Das proaktive Vorgehen von Swissmill wurde von den Behörden und der Bevölkerung von Beginn weg goutiert. Im Jahr 2010 genehmigten der Stadtrat und der Gemeinderat den Gestaltungsplan. Die ultimative politische Hürde war die Volksabstimmung im Februar 2011. Mit einem Ja-Stimmenanteil von 58,3 Prozent fiel das Votum zuletzt recht deutlich aus.

Als wesentliches Pro-Argument für den Bau führte Sciaranetti damals bis heute die sich laufend verändernden Marktbedürfnisse ins Feld. «Die wachsende Produktvielfalt sowie die Beschaffung der dafür nötigen Qualitäten und Quantitäten des Getreides verlangten von uns eine höhere Lager- und Silokapazität hier an Ort und Stelle der Verarbeitung, was ökonomisch wie auch ökologisch ohnehin sinnvoll ist.» Dass direkt bei der Mühle kein Raum für ein zweites Silo vorhanden ist, sei allen Beteiligten schnell klar gewesen. «Also fragten wir uns, ob es möglich wäre, das bestehende Silo von 1957 einfach in die Höhe zu bauen.» Diverse Experten bestätigten im Vorfeld der Projektierung, dass die Aufstockung bautechnisch machbar und dazu betriebstechnisch sehr sinnvoll sei.
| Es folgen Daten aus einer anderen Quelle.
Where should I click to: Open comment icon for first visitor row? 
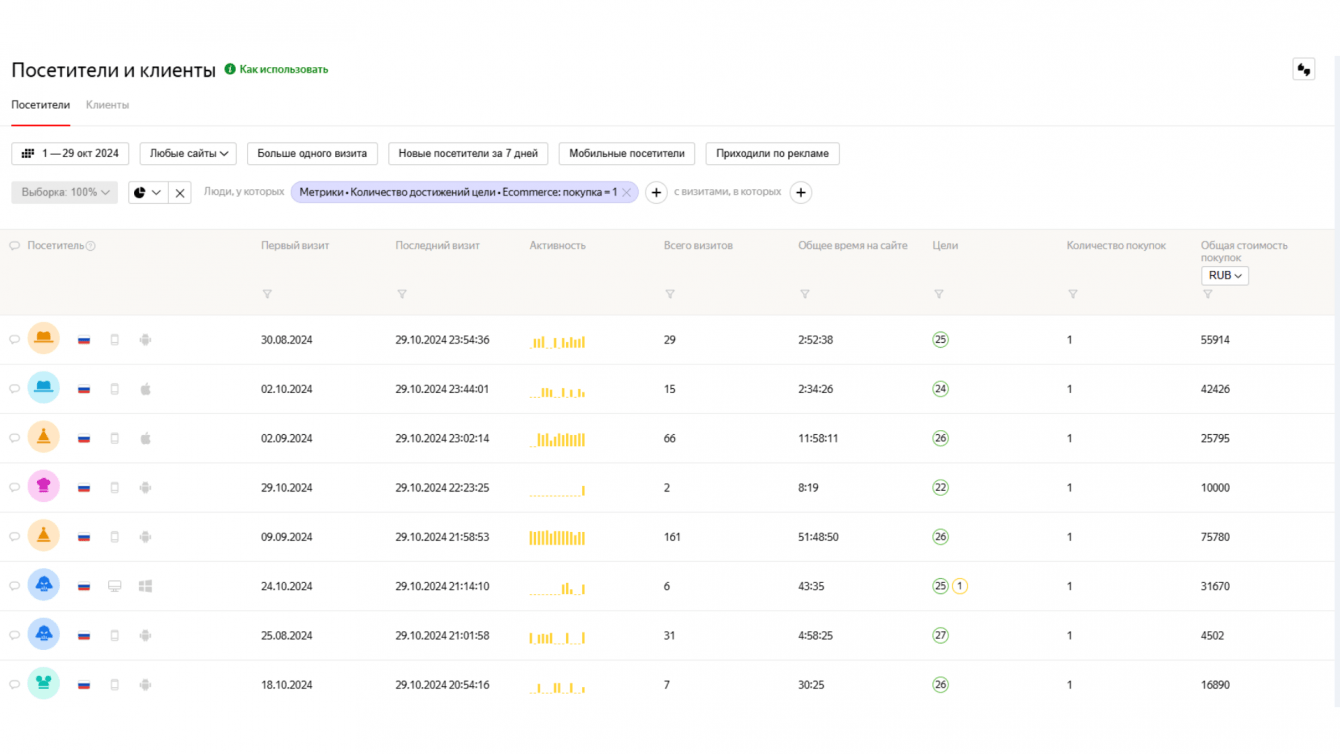tap(15, 340)
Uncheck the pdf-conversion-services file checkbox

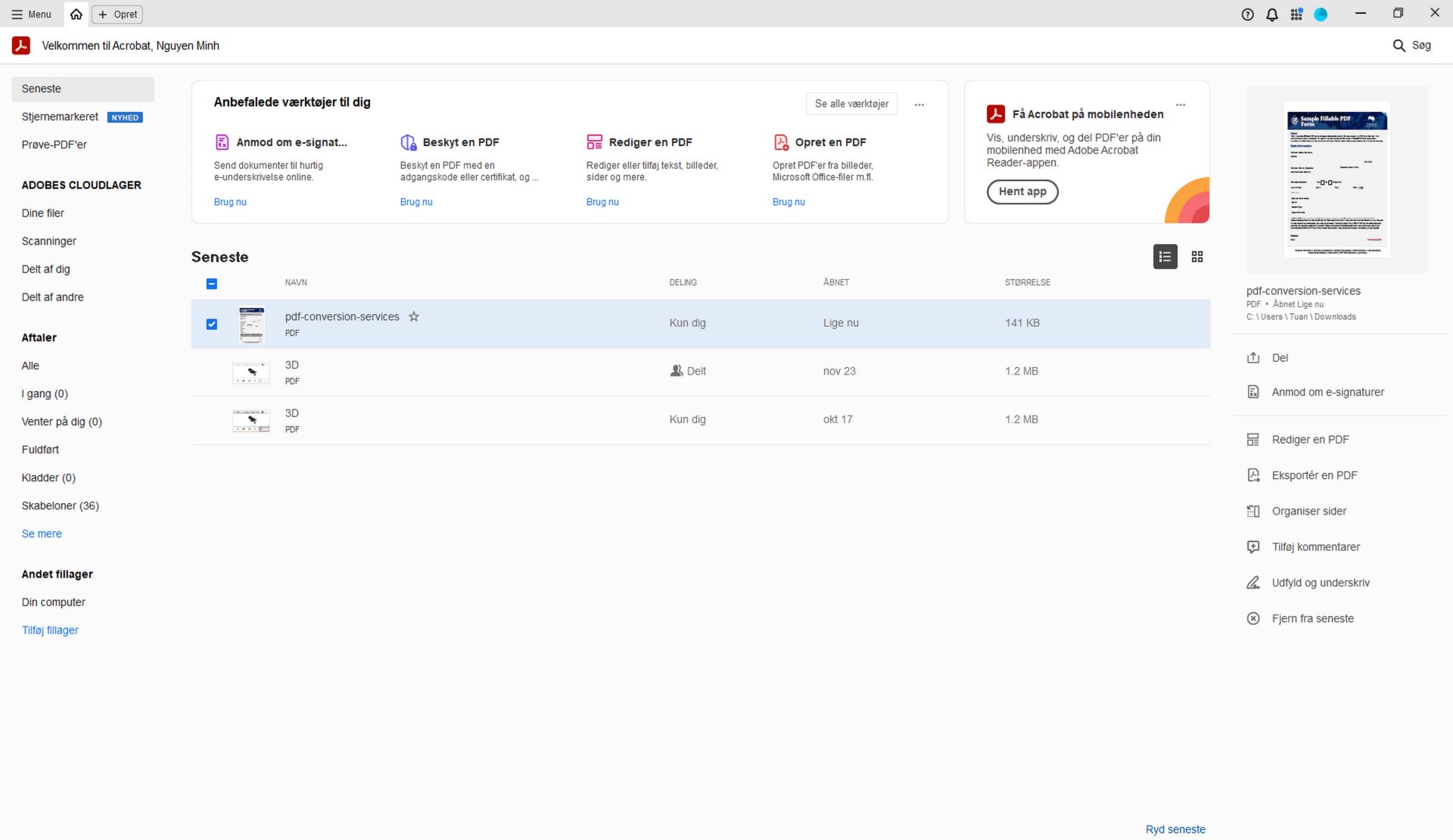[x=212, y=324]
Dank der markanten Kapazitätserweiterung können heute nämlich Zwischenlagerungen an anderen Orten sowie entsprechende Transporte deutlich reduziert werden. «Wir können jetzt ganz verschiedene Getreide nach Sorten, Labels und Backeigenschaften optimal lagern und auch mischen, was letztlich einer erhöhten Qualität im Sinne unserer Kunden zu Gute kommt», erklärt Sciaranetti.
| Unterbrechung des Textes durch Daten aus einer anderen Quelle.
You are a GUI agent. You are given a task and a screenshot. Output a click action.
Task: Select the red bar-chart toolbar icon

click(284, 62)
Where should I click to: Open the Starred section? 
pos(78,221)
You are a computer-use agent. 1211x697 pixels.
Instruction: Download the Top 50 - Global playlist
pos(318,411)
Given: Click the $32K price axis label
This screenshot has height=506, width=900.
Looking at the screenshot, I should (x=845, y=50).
Eine logistische und technische Höchstleistung

Auf die anspruchsvolle und teils sehr herausfordernde Projektierungs- und Bauphase schaut der CEO heute mit einer gewissen Genugtuung zurück. «So mitten in der Stadt ein derartiges Gebäude zu errichten, war logistisch eine echte Herausforderung. Man denke nur an die sehr engen Platzverhältnisse und den massiven Materialumschlag.» Dazu kam die Verkehrssituation mit dem stark befahrenen Sihlquai und dem hohen Eisenbahnviadukt gleich daneben. «Diverse Komponenten, unter anderem sogar die Laichzeit der Fische in der Limmat mussten für die Bauplanung genau beachtet werden.»

Bemerkenswert ist, dass der Mühlebetrieb während der gesamten Bauphase des Kornhauses ganz normal und reibungsfrei weiterlief. Darauf ist Romeo Sciaranetti besonders stolz. «Wir sprechen immerhin von einem sieben Jahre andauernden Projektarbeit, wovon 981 Tage Rohbau.» Die Produktion habe man jederzeit im Griff behalten, so der CEO, der seinen Mitarbeitenden dafür ein dickes Lob ausspricht. Auch die Bauarbeiten seien reibungslos über die Bühne gegangen. «Unter der Leitung von Implenia als Totalunternehmerin haben über 200 Fachkräfte aus verschiedenen Firmen geplant, koordiniert und auf der Baustelle Hand in Hand gearbeitet, unterstützt von unseren Leuten.»

Die grosszügigen Investitionen in das visionäre Zürcher Kornhaus machen sich für alle Anspruchsgruppen bezahlt. So befinden sich rund 90 Prozent aller Kunden von Swissmill im Umkreis von rund 120 Kilometern von der Wirtschafts- und Getreidemetropole entfernt. Sie profitieren künftig von einer noch zuverlässigeren Versorgung. Schon heute rollen täglich zwei bis vier Bahnwagen mit verarbeitetem und verpacktem Mehl vom Swissmill-Anschlussgleis in Richtung Bäckereien und Detailhändler.